When the evening ended and tie-guy and his friends left and I was reunited with my friend we caught up on the evening’s proceedings. I had spent most of the party chatting to tie-guy and my friend wanted details. In all honesty, I didn’t feel anything but ease and camaraderie with tie-guy but once we got back to our room I text tie-guy, wishing him a safe journey home.
Only after chatting with my friend for a while did I feel that something big had happened to me that evening. Tie-guy and I continued to message each other the next day and soon we were calling each other every day, we told each other everything about ourselves; our fears and hopes. It was not long until he put his cards on the table and asked me to marry him. We were engaged within a few months and we encountered total bewilderment amongst our relatives as to why we wanted to be together. How do you explain meeting the part of yourself that has been missing? We were married just over seven months after meeting.
Thirteen years and several medical diagnoses, admission and procedures, cats, cars, motorbikes, tears, upset, losses, unbelievably happy moments, stark realisations, unwavering support, misunderstandings, misconceptions, losing our mums, no kids, and no prospect of having kids later, tie-guy and I are still best friends and soulmates. We’ve seen each other at our best and our worst. As long as we have each other everything is as it should be.
Beautiful. This, in itself is a book waiting to be written 🙂
Thank you but I don’t think I have a distinctive voice nor the gift of keeping people hooked on my words like you do. The thought of writing a novel scares me.
Believe it or not, I was going to say something along the lines of Ritoban’s comment.
The best part I liked was Mohammed showing his warrant card around. Now, contrary to what many people might think, he was not showing off. No. What he did shows a typical bloke’s sense of humour….he was enjoying the look on people’s faces when they saw the warrant card!

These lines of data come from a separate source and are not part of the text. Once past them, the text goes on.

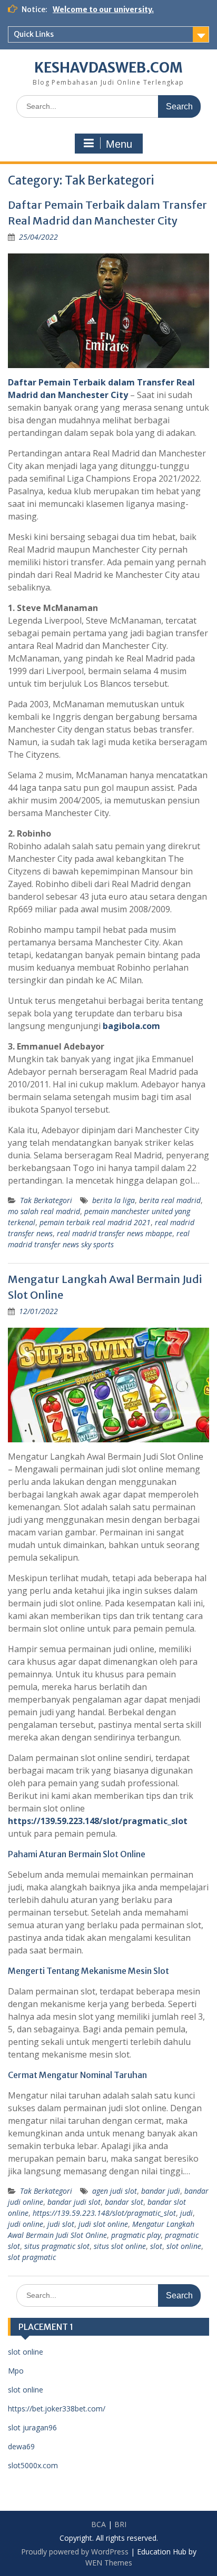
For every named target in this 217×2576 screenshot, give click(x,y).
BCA (98, 2524)
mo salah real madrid (44, 1211)
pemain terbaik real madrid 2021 (95, 1222)
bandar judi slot (74, 2202)
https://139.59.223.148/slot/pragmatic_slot (104, 2213)
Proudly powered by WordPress (75, 2552)
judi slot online (103, 2224)
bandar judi (160, 2191)
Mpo (16, 2371)
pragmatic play (136, 2235)
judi (186, 2213)
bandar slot (124, 2202)
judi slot (60, 2224)
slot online (183, 2246)
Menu (119, 144)
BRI (120, 2524)
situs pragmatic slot (57, 2246)
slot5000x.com (33, 2465)
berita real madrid (170, 1200)
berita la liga (113, 1200)
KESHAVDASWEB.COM (108, 67)
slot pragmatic (32, 2257)
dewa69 (21, 2446)
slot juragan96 (32, 2427)
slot (156, 2246)
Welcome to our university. (103, 9)
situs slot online (120, 2246)
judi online (25, 2224)
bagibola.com (131, 1026)
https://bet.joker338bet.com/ (56, 2409)
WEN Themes (108, 2563)
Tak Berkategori (46, 1200)
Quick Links (34, 34)
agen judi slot (114, 2191)
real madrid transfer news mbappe (114, 1233)
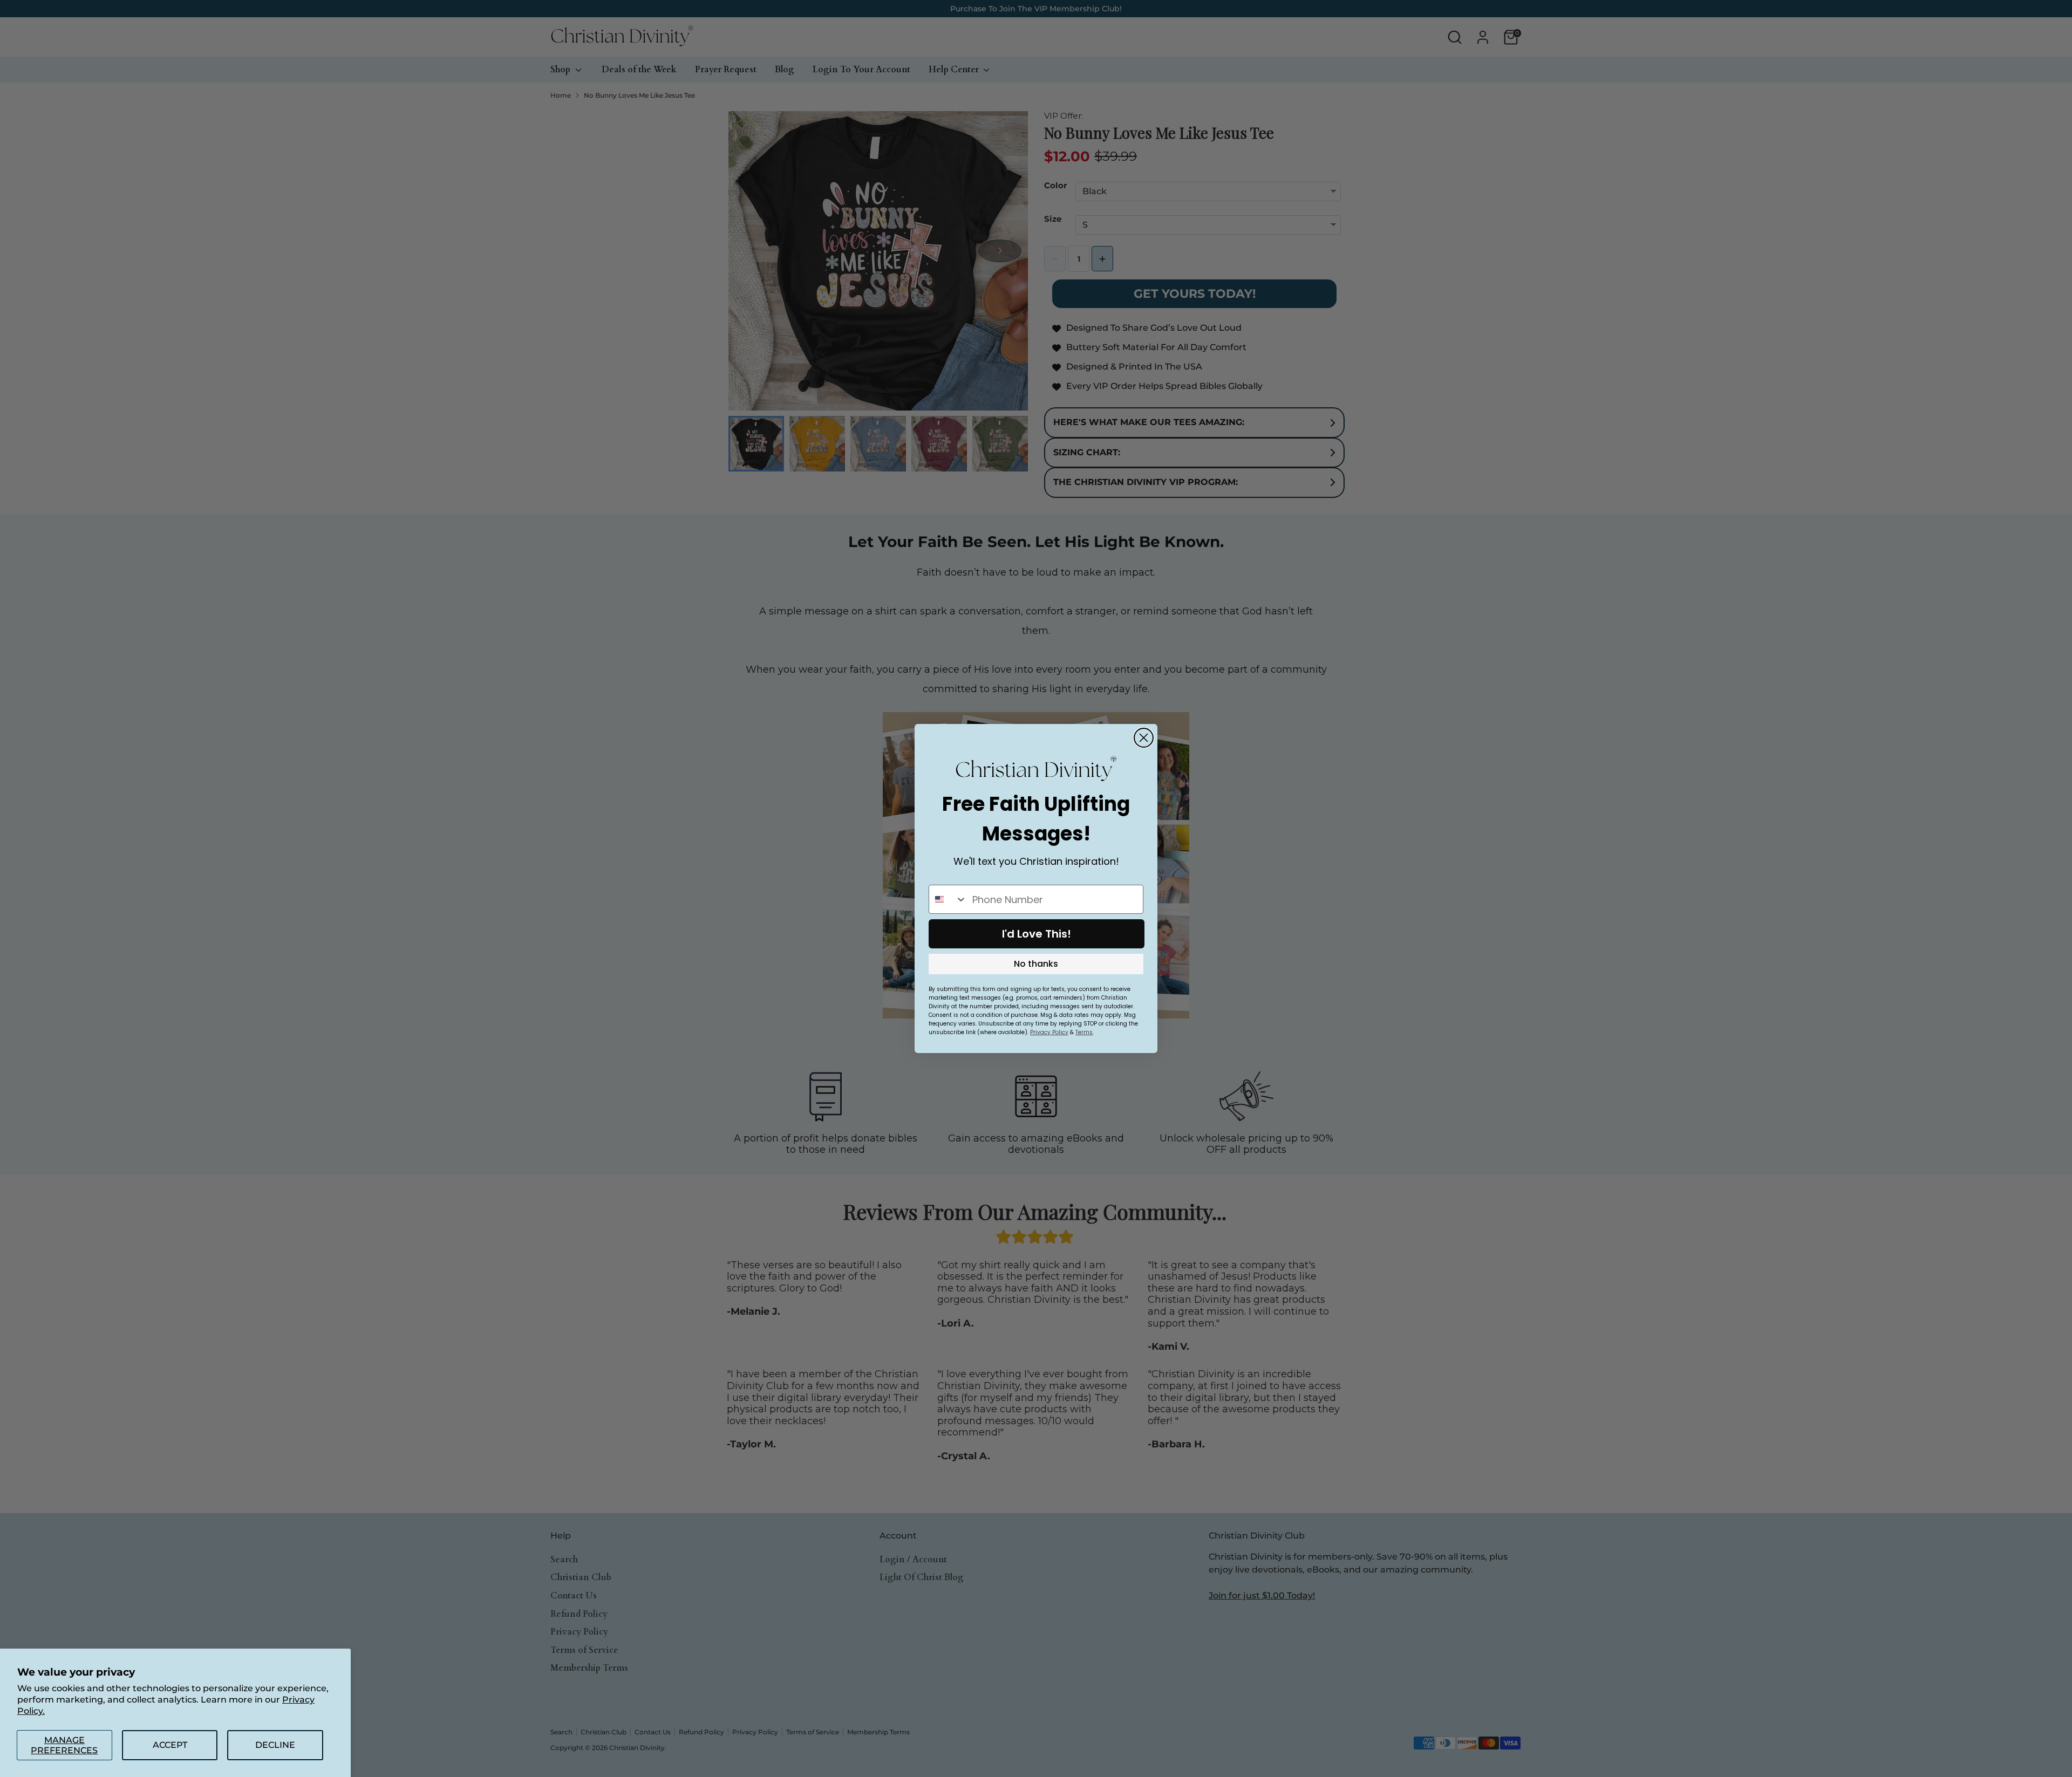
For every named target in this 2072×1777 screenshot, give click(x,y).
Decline (275, 1745)
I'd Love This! (1036, 933)
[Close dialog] (1143, 737)
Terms (1084, 1032)
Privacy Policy (1049, 1032)
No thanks (1036, 964)
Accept (170, 1745)
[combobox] (948, 899)
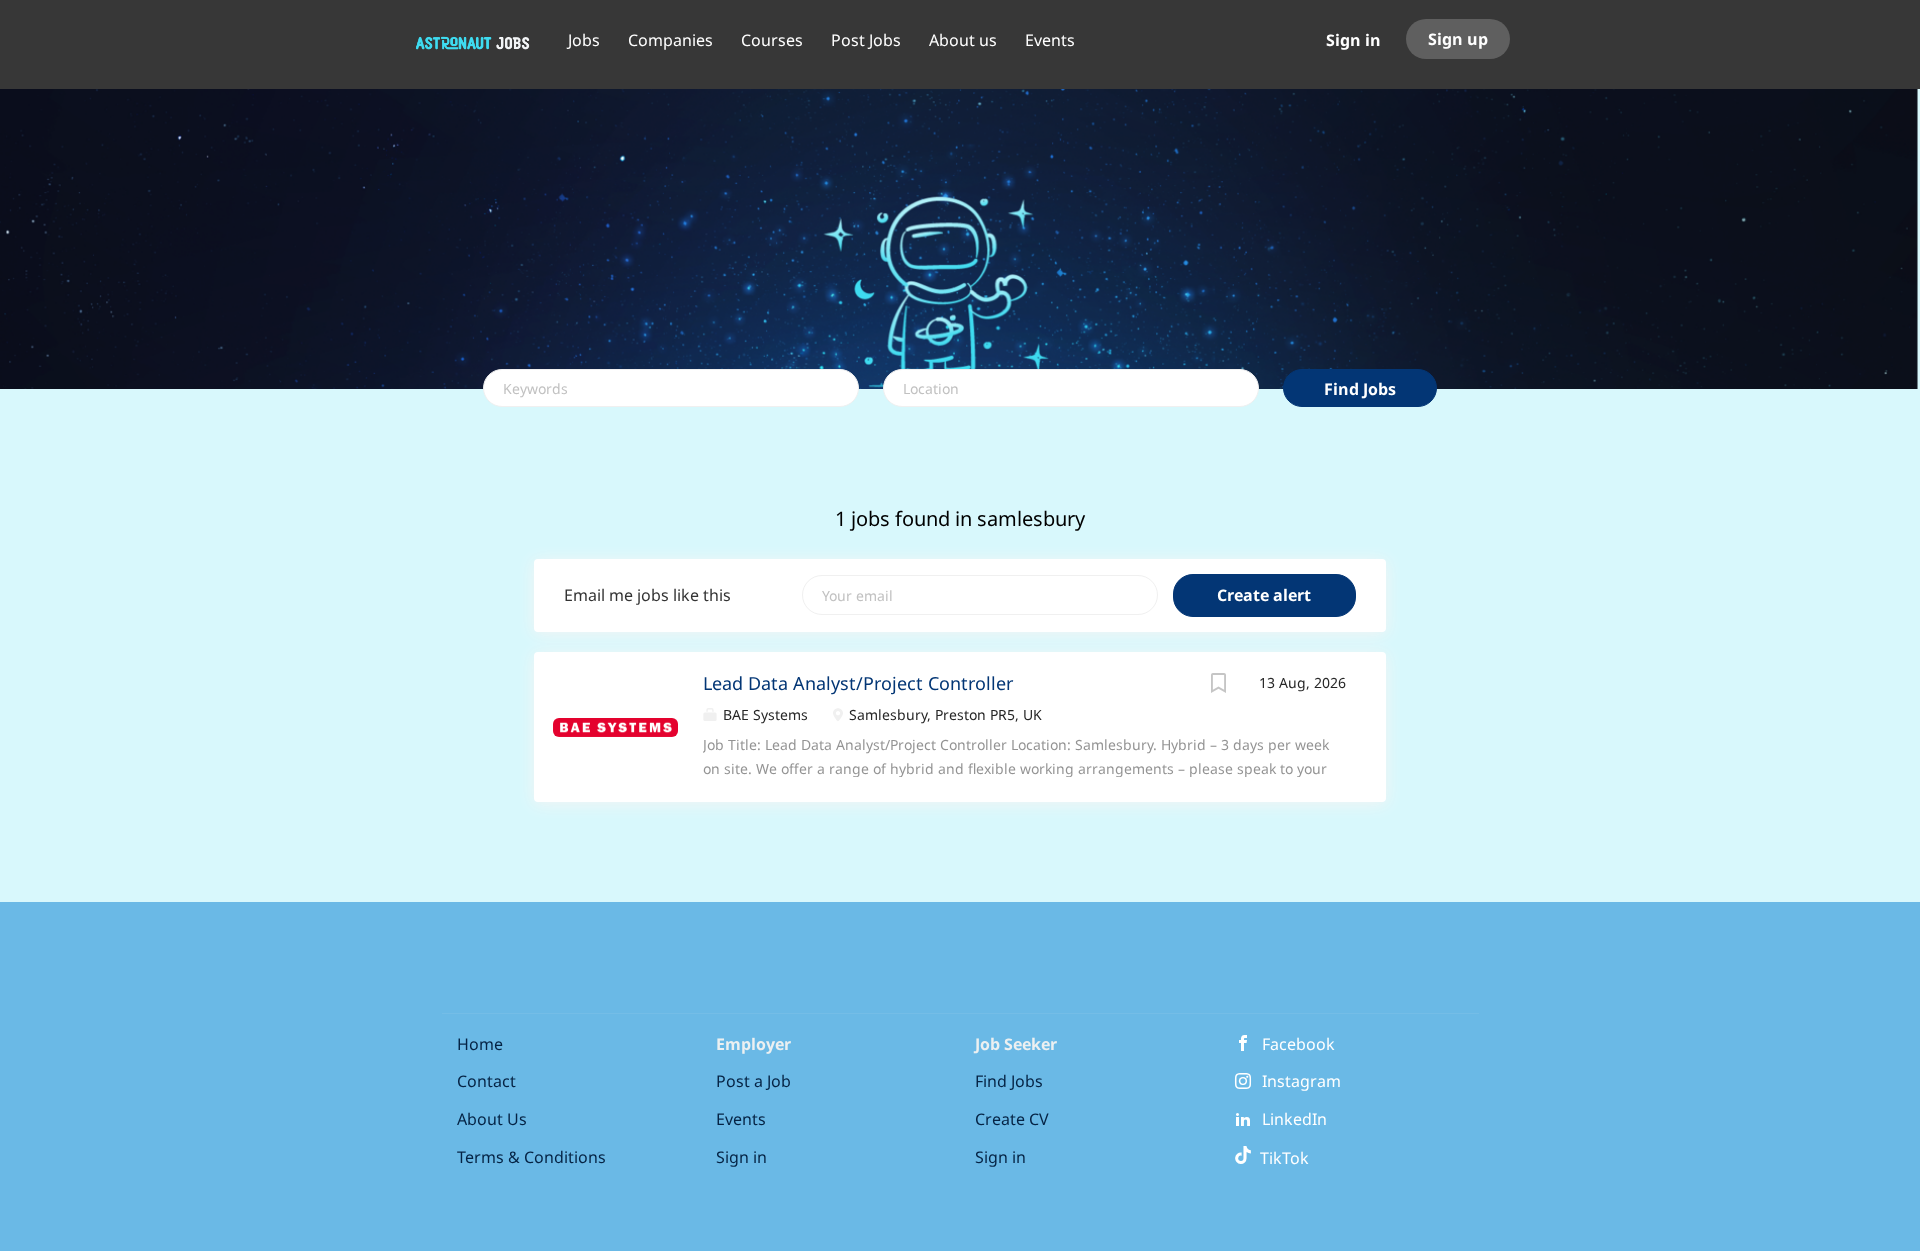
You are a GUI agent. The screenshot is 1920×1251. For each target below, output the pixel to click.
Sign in (1353, 40)
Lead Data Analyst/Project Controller (858, 683)
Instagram (1301, 1081)
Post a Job (753, 1081)
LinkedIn (1294, 1119)
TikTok (1280, 1158)
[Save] (1219, 685)
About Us (492, 1119)
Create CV (1012, 1119)
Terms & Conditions (531, 1157)
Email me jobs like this (647, 595)
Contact (486, 1081)
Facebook (1298, 1044)
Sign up (1458, 39)
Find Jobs (1360, 389)
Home (480, 1044)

I think he was trying to make sure no one incriminate themselves over something he might have had to report. He was very single-minded about his work back then. He might even have been banking on meeting ladies who like uniform.
This is a wonderful story! I hope you don’t rule out writing your own book because you never know who would love to read it.
I’m not sure I have anything enthralling to say that would take up a whole book.